Como é a vida de detentos que conseguiram emprego em órgãos públicos ou empresas – e como isso pode reduzir a reincidência no crime
por Eliseu Barreira Junior
Marcos de Souza*, de 42 anos, trabalha desde abril de 2009 no Museu da Memória Institucional do Supremo Tribunal Federal (STF). Diariamente, das 11 às 19 horas, ele ajuda nas pesquisas, analisa obras e classifica documentos e objetos históricos. Condenado a 13 anos de prisão por envolvimento com tráfico de drogas, o pernambucano formado em filosofia perdeu a liberdade e o convívio com as duas filhas ao passar para o lado do crime. Agora, tenta recuperar a autoestima e o respeito dos familiares. “Essa oportunidade no Supremo é minha oficina de lapidação. Sempre aprendo algo novo e o mais importante: sou tratado como os demais funcionários.” Marcos cumpre a pena em regime aberto há três meses. Motivado pelo trabalho, ele pretende retomar os estudos e cursar história. Seu caso, longe de ser uma exceção, mostra como iniciativas de empresários e órgãos públicos podem ajudar na ressocialização de mais de 470 mil presos espalhados pelo Brasil.
Nos últimos dez anos, o número de detentos mais que dobrou no país. Em 2000, havia 232 mil pessoas detidas nas cadeias brasileiras. Em 2009, 473 mil. Mas só uma pequena parcela trabalha. Do total de condenados, 1,7% participa de programas de trabalho externo na iniciativa privada. A taxa cai para 0,5% no caso de órgãos públicos. Aumentar esses índices pode contribuir para resolver um grande problema do sistema carcerário brasileiro: a reincidência no crime. Ao menos sete em cada dez detentos que são soltos voltam para a prisão. Um estudo realizado em 2009 pela Universidade do Estado do Rio de Janeiro (Uerj) concluiu que os índices de reincidência entre os presos que trabalhavam durante a pena foi de apenas 11,2%. Em São Paulo, números divulgados no final do ano passado pela Secretaria da Administração Penitenciária revelaram que 80% dos ex-detentos que conseguem trabalho deixam de reincidir no crime. Histórias de presos que conseguiram uma oportunidade e desistiram da vida que levavam antes da detenção mostram que uma segun-da chance pode dar resultados para conter a criminalidade no Brasil.

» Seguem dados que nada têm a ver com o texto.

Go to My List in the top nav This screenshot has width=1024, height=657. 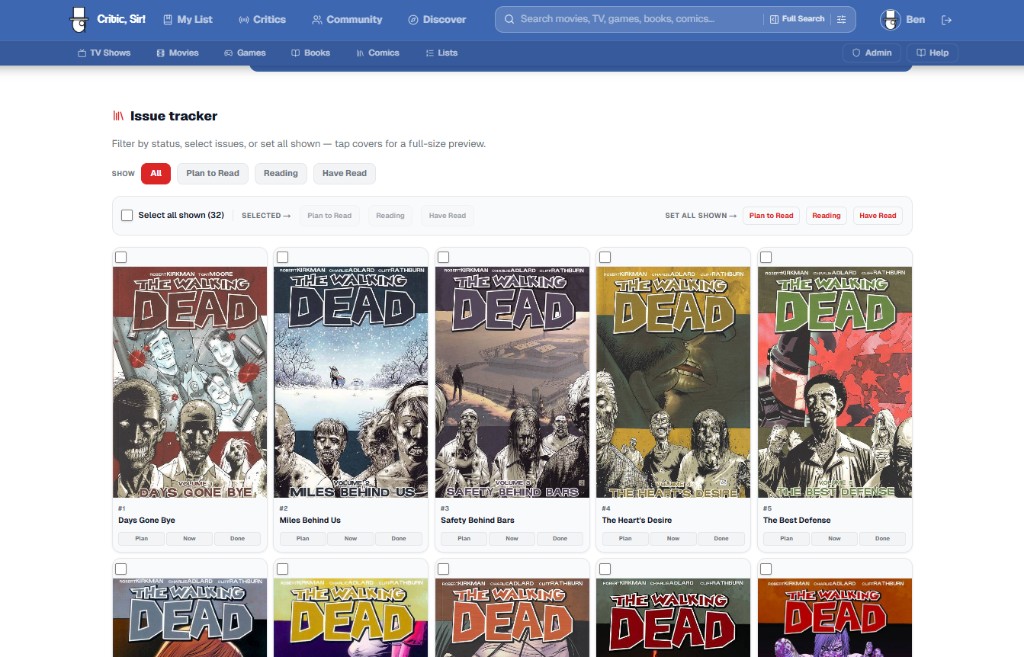[187, 19]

Tanto empresários quanto governos têm se empenhado na criação de programas que usem a mão de obra dos detentos. Ganha força a visão de que não basta criar oportunidades dentro dos muros dos presídios. É preciso oferecer emprego fora deles. “Assim como as empresas são valorizadas quando contratam um portador de deficiência, com o tempo elas serão valorizadas ao contratar um egresso”, diz José Pastore, professor aposentado da Faculdade de Economia e Administração da Universidade de São Paulo. O olhar desconfiado da sociedade para o ex-detento ainda é o principal entrave para que ele consiga uma colocação no mercado. “Lamentavelmente, subsiste a concepção de que os presidiários são indivíduos desajustados e perturbadores da ordem social”, afirma o jurista Dalmo Dallari. Estudos são raros, mas acredita-se que apenas 10% dos condenados sejam realmente perigosos para a sociedade.
Dois assaltos à mão armada resultaram numa sentença de 11 anos para o goiano Paulo da Silva. Hoje, aos 28 anos, ele é funcionário da Guia Fashion Confecções, uma das empresas terceirizadas responsáveis por embalar as roupas da marca Hering. Ao receber o benefício da semiliberdade no ano passado, a ficha suja de Paulo o atrapalhava nas entrevistas de emprego. Depois de várias tentativas fracassadas, um conhecido o indicou ao empresário Claudemir Gomes Dutra, dono da Guia Fashion. Por ter trabalhado durante um ano e meio na prisão embalando roupas da Hering, Paulo tinha a experiência necessária para assumir uma vaga na empresa de Claudemir. Foi contratado. Sua jornada começa às 7 da manhã e vai até as 5 da tarde, período em que embala uma média de 800 peças. Ele recebe um salário mínimo por mês e vale-transporte. “É um excelente funcionário e valoriza a oportunidade”, afirma Claudemir. Dos 48 funcionários da Guia Fashion, dois são detentos em regime semiaberto. “Não é porque a pessoa errou uma vez que não merece um voto de confiança. Se eu pudesse, contrataria outros 30 presidiários como o Paulo.” A visão do patrão se reflete no dia a dia da empresa. Paulo conta que nunca sofreu preconceito desde que começou a trabalhar. “Graças a Deus, sou considerado igual a todo mundo. Não me discriminam”, diz.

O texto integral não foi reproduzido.